Revenge Of The Savage Planet (PlayStation, Xbox, PC, £32.99 or included with Xbox Game Pass)
Verdict: Silly space
Space colonisation never looked so catastrophic — nor so colourful. At the start of Revenge Of The Savage Planet, your undauntable astronaut is quite literally dumped on a faraway world full of fluorescent plants and weirdo creatures.
Then he’s dumped, in a different sense, by the awful corporation who sent him there, and left to fend for himself. Can he get by?The answer is a resounding yes. This game is much like its predecessor, 2020’s Journey To The Savage Planet, in that it involves poking around, finding new resources and inventing new technology — ray guns and jetpacks and the like — so that you can move on to somewhere new.
And it’s also got the same (sometimes endearing, sometimes irritating) childish sense of humour. Everything here gurgles and sprays goo.
So how is Revenge different? The first thing that stands out is its new perspective: third-person, instead of first. I suspect this is because there’s more platforming here — more hopping from rock to rock — which is better done when you can see all your player-character.
Then there’s the greater emphasis on cooperative play with your friends, done over the internet or now — through a split-screen mode — while you’re sat on the same sofa. I mostly played Revenge solo, which was perfectly enjoyable, but there’s no denying that the co-op added a certain… deliciously malevolent… something. It’s fun to set traps for your buddies when you’re all meant to be getting along.

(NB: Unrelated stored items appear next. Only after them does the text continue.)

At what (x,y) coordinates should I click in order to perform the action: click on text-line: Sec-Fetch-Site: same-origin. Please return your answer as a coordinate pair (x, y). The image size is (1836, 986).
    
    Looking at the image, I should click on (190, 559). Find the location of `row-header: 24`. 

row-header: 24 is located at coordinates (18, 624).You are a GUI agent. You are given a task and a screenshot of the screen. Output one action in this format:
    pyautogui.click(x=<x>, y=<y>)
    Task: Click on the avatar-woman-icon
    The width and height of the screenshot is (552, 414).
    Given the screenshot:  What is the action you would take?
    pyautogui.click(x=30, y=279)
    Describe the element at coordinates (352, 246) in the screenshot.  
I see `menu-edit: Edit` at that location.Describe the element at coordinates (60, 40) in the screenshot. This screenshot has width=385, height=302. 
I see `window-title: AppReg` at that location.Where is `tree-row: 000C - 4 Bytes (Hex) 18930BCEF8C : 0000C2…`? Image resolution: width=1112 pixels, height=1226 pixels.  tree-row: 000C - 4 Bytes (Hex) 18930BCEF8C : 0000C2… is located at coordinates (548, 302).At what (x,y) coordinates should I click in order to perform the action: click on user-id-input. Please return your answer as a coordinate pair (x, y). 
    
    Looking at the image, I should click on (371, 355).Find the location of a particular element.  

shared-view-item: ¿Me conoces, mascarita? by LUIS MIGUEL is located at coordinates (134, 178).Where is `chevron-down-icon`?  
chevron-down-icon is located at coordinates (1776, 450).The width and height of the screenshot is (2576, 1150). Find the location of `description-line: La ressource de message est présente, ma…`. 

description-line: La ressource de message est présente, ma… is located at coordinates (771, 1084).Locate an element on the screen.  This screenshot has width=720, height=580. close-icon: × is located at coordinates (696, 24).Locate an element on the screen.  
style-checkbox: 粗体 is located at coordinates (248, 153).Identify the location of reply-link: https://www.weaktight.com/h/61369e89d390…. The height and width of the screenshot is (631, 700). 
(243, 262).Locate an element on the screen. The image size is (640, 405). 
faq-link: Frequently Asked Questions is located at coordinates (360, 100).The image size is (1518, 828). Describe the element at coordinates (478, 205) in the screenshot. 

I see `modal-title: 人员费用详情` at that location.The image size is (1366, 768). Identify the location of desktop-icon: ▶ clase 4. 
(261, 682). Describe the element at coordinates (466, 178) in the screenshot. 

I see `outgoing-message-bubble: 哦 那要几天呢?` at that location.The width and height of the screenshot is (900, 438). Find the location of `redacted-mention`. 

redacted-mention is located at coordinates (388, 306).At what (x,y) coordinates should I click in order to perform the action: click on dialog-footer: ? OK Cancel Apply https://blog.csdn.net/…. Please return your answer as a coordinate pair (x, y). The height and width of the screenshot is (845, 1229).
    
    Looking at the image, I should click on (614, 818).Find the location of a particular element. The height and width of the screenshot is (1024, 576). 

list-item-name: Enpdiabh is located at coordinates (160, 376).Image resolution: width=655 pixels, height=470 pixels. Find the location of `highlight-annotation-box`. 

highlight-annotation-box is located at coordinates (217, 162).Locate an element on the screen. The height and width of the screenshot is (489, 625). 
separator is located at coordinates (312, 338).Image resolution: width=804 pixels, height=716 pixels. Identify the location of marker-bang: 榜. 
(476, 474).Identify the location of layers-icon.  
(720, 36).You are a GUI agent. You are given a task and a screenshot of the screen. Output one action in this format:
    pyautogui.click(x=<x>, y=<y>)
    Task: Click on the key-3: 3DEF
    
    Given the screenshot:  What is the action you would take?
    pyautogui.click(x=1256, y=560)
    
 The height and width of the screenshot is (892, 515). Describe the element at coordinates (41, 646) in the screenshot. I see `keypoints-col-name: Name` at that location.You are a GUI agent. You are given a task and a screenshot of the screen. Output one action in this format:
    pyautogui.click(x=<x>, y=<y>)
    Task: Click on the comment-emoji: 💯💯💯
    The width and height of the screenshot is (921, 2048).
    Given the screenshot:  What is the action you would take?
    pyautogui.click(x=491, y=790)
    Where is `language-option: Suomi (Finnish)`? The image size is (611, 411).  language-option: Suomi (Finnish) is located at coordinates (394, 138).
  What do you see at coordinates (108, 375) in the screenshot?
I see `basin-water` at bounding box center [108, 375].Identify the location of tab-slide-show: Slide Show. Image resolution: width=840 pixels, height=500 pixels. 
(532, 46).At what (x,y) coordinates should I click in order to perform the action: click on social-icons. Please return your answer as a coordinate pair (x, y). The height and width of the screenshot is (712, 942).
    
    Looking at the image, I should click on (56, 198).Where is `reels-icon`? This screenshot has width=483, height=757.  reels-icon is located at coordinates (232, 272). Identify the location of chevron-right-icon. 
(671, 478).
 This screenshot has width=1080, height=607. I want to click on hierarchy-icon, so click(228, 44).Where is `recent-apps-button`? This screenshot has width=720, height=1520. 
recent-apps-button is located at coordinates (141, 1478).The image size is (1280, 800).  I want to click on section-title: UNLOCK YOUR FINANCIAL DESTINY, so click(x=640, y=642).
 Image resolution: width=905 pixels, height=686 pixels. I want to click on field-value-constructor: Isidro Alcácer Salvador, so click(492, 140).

Revenge Of The Savage Planet (PlayStation, Xbox, PC, £32.99 or included with Xbox Game Pass)

Peter Hoskin gives the game a three star rating
But perhaps the biggest change is that Revenge is, er, bigger. Its planets are more open and expansive than before, and, yes, I did mean to say planets, plural. There are four of them now, not just one. Yet that might be Revenge’s undoing. For all its jumps, japes and jokes, there’s not quite enough going on to fill all that space.
I eventually tired of the same gameplay loop again and again: find stuff in the wild; return back to base to craft an upgrade; find stuff in the wild; return back to base… and so on. Sorry, Robinson Cosmo. I gotta go.